If not for a car that had pulled up to the officer just moments earlier and blocked much of the flying debris, police say officer Corey Jorgensen would have been hit. Jorgensen jumped off his bike to avoid being hit directly by Lindquist's truck, but still received minor injuries when he was struck by one of the falling poles.
After nearly hitting the officer, Lindquist continued in the truck, "crossed over the median on State Street going (the) wrong way down the road until impacting into a building at a high rate of speed," a Salt Lake County Jail report states.
Lindquist then got out and ran until he was captured by Salt Lake police.

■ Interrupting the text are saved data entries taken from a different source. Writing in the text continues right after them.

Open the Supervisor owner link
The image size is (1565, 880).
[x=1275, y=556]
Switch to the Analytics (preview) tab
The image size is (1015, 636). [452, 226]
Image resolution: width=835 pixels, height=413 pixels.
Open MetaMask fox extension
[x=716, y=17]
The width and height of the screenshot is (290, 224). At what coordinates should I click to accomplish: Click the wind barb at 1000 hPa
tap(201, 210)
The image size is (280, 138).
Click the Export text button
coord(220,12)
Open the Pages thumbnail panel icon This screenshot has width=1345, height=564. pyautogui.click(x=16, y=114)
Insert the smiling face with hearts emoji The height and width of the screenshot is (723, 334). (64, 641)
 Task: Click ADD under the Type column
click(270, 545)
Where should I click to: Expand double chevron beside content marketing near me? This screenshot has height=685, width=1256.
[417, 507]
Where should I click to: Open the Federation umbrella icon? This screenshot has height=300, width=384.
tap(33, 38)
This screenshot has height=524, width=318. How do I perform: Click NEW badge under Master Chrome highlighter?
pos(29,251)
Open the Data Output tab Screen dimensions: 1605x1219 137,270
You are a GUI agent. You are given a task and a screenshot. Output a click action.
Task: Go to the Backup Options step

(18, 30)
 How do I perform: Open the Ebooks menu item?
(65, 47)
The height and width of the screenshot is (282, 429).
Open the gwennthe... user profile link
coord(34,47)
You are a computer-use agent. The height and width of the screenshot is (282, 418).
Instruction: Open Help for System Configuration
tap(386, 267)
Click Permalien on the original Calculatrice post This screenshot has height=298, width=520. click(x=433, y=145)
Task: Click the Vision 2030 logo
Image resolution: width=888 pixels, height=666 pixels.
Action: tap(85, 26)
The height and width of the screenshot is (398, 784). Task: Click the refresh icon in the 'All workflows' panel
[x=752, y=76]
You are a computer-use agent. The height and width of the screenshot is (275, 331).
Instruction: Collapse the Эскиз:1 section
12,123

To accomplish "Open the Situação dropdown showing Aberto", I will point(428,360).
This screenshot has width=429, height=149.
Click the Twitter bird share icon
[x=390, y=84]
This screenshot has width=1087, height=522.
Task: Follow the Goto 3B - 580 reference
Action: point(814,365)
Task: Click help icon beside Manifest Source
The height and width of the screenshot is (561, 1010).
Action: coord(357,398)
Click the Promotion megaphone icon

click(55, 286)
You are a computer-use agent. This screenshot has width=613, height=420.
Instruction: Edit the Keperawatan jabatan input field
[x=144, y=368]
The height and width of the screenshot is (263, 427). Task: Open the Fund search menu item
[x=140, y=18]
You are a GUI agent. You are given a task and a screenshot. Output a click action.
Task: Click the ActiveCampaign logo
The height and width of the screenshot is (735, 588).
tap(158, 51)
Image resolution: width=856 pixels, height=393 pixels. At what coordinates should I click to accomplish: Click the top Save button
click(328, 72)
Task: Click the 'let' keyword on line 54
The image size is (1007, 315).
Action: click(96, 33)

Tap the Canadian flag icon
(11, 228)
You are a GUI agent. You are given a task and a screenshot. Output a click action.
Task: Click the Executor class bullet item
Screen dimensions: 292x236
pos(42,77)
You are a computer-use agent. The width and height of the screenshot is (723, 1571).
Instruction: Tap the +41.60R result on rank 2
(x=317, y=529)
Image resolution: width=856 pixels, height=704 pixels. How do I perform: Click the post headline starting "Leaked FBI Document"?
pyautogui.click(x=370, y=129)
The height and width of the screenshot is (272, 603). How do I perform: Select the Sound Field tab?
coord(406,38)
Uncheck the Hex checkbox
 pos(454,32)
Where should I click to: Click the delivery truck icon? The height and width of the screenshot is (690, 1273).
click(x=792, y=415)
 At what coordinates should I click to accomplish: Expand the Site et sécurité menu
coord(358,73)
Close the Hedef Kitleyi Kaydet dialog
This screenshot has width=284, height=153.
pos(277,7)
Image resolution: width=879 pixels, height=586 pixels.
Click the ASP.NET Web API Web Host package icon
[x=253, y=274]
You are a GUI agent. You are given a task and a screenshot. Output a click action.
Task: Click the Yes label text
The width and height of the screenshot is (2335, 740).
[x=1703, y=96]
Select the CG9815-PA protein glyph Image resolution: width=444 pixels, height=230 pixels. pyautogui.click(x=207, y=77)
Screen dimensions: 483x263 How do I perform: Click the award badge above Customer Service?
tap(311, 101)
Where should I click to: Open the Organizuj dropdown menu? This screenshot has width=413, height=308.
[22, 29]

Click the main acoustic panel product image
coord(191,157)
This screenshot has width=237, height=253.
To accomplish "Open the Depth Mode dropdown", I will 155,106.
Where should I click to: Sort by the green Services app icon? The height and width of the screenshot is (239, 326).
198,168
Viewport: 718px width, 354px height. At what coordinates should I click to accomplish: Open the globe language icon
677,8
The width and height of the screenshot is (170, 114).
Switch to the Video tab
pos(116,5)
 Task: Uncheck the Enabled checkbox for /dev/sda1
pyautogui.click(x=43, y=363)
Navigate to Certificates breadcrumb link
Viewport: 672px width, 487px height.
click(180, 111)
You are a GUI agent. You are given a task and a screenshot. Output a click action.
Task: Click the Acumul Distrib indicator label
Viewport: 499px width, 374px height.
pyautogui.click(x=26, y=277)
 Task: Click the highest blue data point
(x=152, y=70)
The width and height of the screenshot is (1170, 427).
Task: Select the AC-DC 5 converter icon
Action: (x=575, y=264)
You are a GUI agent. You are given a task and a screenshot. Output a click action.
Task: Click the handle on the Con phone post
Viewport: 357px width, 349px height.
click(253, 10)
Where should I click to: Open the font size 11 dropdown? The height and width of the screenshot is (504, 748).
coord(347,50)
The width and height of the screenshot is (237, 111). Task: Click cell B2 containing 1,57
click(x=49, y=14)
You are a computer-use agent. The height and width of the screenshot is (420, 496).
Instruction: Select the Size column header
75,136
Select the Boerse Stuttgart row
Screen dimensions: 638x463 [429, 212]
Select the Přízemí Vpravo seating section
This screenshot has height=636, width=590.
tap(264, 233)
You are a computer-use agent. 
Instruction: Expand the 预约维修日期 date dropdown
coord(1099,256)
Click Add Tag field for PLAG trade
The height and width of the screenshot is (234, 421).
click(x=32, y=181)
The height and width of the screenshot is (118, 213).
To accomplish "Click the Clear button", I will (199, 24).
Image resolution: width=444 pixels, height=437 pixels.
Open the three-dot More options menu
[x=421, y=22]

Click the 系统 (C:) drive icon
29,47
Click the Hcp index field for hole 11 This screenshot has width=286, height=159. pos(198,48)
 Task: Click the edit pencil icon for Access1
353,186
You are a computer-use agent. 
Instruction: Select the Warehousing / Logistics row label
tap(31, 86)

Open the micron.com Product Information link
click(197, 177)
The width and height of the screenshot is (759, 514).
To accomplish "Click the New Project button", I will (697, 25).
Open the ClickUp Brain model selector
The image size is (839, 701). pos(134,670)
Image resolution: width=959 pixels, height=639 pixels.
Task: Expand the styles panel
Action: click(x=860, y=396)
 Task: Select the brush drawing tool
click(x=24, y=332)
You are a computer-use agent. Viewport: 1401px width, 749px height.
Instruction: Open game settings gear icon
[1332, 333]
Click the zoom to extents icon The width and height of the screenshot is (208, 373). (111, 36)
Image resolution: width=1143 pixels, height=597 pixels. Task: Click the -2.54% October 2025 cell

A "loaded syringe" was discovered in Lindquist's sock and inside his backpack, investigators found "two vials and a yellow baggie with a brown tar-like substance," the report states. "Inside of the bag one of the vials had a clear liquid inside that" tested positive for methamphetamine.
The brown liquid was suspected to be heroin, police said. Multiple vehicle and trailer titles with different names were also found in the backpack and uncapped syringes were found on the floor of the stolen truck, according to the report.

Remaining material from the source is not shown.